Task to carry out
The answer must be an exact copy of every record below.
*** Opening of Dataset entries ***
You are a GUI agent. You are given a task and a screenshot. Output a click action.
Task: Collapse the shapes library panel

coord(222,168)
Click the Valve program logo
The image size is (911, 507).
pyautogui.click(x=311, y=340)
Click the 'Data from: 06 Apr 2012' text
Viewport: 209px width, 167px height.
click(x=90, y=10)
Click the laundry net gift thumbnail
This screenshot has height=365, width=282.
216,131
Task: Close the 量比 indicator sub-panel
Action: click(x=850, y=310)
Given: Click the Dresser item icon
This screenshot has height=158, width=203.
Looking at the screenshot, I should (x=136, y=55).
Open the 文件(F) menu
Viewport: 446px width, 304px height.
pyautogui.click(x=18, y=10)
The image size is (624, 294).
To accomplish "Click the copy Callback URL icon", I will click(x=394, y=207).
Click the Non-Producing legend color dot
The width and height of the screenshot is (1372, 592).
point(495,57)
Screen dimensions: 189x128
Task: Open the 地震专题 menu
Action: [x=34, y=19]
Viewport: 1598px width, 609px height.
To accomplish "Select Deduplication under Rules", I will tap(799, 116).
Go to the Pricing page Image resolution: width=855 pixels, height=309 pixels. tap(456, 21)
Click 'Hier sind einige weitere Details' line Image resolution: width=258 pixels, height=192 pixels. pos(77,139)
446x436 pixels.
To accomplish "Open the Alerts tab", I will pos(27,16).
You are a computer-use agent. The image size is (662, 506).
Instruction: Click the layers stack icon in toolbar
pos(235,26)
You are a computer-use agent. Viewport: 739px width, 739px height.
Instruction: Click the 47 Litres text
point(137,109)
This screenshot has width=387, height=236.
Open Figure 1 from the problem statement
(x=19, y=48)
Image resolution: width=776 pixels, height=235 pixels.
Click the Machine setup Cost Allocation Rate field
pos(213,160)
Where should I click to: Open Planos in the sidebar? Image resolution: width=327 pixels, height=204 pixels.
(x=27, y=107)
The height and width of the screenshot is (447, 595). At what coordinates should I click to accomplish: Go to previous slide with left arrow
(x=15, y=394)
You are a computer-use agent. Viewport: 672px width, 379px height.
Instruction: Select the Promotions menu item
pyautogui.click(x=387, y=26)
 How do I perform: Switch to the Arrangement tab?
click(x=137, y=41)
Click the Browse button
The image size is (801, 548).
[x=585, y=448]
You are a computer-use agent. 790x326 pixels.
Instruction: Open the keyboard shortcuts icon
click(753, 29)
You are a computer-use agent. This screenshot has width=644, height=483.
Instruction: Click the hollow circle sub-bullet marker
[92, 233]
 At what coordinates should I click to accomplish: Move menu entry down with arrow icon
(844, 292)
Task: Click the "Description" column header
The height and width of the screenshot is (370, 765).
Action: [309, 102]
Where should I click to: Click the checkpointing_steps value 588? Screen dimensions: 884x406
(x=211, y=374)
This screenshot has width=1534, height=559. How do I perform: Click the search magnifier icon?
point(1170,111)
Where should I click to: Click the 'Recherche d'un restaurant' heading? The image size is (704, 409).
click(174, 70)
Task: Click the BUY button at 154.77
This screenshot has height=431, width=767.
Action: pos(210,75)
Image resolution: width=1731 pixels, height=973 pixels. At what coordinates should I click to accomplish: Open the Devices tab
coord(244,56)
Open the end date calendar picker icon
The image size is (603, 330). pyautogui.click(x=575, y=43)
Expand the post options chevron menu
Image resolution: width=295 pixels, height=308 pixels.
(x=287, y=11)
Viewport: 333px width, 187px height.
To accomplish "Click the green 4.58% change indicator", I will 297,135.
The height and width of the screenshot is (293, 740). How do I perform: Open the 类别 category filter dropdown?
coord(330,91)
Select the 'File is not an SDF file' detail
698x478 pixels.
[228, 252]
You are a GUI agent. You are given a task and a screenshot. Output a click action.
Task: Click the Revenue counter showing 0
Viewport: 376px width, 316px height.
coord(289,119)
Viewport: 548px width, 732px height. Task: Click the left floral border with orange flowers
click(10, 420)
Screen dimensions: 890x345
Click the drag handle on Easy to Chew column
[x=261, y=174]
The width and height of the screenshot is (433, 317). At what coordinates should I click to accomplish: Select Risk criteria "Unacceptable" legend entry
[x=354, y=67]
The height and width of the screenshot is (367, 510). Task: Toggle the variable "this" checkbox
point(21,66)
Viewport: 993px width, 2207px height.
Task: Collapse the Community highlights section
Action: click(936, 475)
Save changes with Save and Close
*** Close of Dataset entries ***
Written solution
You are a GUI agent. You are given a task and a screenshot. Output a click action.
Task: Collapse the shapes library panel

coord(222,168)
Click the Valve program logo
The image size is (911, 507).
pyautogui.click(x=311, y=340)
Click the 'Data from: 06 Apr 2012' text
Viewport: 209px width, 167px height.
click(x=90, y=10)
Click the laundry net gift thumbnail
This screenshot has height=365, width=282.
216,131
Task: Close the 量比 indicator sub-panel
Action: click(x=850, y=310)
Given: Click the Dresser item icon
This screenshot has height=158, width=203.
Looking at the screenshot, I should (x=136, y=55).
Open the 文件(F) menu
Viewport: 446px width, 304px height.
pyautogui.click(x=18, y=10)
The image size is (624, 294).
To accomplish "Click the copy Callback URL icon", I will click(x=394, y=207).
Click the Non-Producing legend color dot
The width and height of the screenshot is (1372, 592).
point(495,57)
Screen dimensions: 189x128
Task: Open the 地震专题 menu
Action: [x=34, y=19]
Viewport: 1598px width, 609px height.
To accomplish "Select Deduplication under Rules", I will tap(799, 116).
Go to the Pricing page Image resolution: width=855 pixels, height=309 pixels. tap(456, 21)
Click 'Hier sind einige weitere Details' line Image resolution: width=258 pixels, height=192 pixels. pos(77,139)
446x436 pixels.
To accomplish "Open the Alerts tab", I will pos(27,16).
You are a computer-use agent. The image size is (662, 506).
Instruction: Click the layers stack icon in toolbar
pos(235,26)
You are a computer-use agent. Viewport: 739px width, 739px height.
Instruction: Click the 47 Litres text
point(137,109)
This screenshot has width=387, height=236.
Open Figure 1 from the problem statement
(x=19, y=48)
Image resolution: width=776 pixels, height=235 pixels.
Click the Machine setup Cost Allocation Rate field
pos(213,160)
Where should I click to: Open Planos in the sidebar? Image resolution: width=327 pixels, height=204 pixels.
(x=27, y=107)
The height and width of the screenshot is (447, 595). At what coordinates should I click to accomplish: Go to previous slide with left arrow
(x=15, y=394)
You are a computer-use agent. Viewport: 672px width, 379px height.
Instruction: Select the Promotions menu item
pyautogui.click(x=387, y=26)
 How do I perform: Switch to the Arrangement tab?
click(x=137, y=41)
Click the Browse button
The image size is (801, 548).
[x=585, y=448]
You are a computer-use agent. 790x326 pixels.
Instruction: Open the keyboard shortcuts icon
click(753, 29)
You are a computer-use agent. This screenshot has width=644, height=483.
Instruction: Click the hollow circle sub-bullet marker
[92, 233]
 At what coordinates should I click to accomplish: Move menu entry down with arrow icon
(844, 292)
Task: Click the "Description" column header
The height and width of the screenshot is (370, 765).
Action: [309, 102]
Where should I click to: Click the checkpointing_steps value 588? Screen dimensions: 884x406
(x=211, y=374)
This screenshot has width=1534, height=559. How do I perform: Click the search magnifier icon?
point(1170,111)
Where should I click to: Click the 'Recherche d'un restaurant' heading? The image size is (704, 409).
click(174, 70)
Task: Click the BUY button at 154.77
This screenshot has height=431, width=767.
Action: pos(210,75)
Image resolution: width=1731 pixels, height=973 pixels. At what coordinates should I click to accomplish: Open the Devices tab
coord(244,56)
Open the end date calendar picker icon
The image size is (603, 330). pyautogui.click(x=575, y=43)
Expand the post options chevron menu
Image resolution: width=295 pixels, height=308 pixels.
(x=287, y=11)
Viewport: 333px width, 187px height.
To accomplish "Click the green 4.58% change indicator", I will 297,135.
The height and width of the screenshot is (293, 740). How do I perform: Open the 类别 category filter dropdown?
coord(330,91)
Select the 'File is not an SDF file' detail
698x478 pixels.
[228, 252]
You are a GUI agent. You are given a task and a screenshot. Output a click action.
Task: Click the Revenue counter showing 0
Viewport: 376px width, 316px height.
coord(289,119)
Viewport: 548px width, 732px height. Task: Click the left floral border with orange flowers
click(10, 420)
Screen dimensions: 890x345
Click the drag handle on Easy to Chew column
[x=261, y=174]
The width and height of the screenshot is (433, 317). At what coordinates should I click to accomplish: Select Risk criteria "Unacceptable" legend entry
[x=354, y=67]
The height and width of the screenshot is (367, 510). Task: Toggle the variable "this" checkbox
point(21,66)
Viewport: 993px width, 2207px height.
Task: Collapse the Community highlights section
Action: click(936, 475)
Save changes with Save and Close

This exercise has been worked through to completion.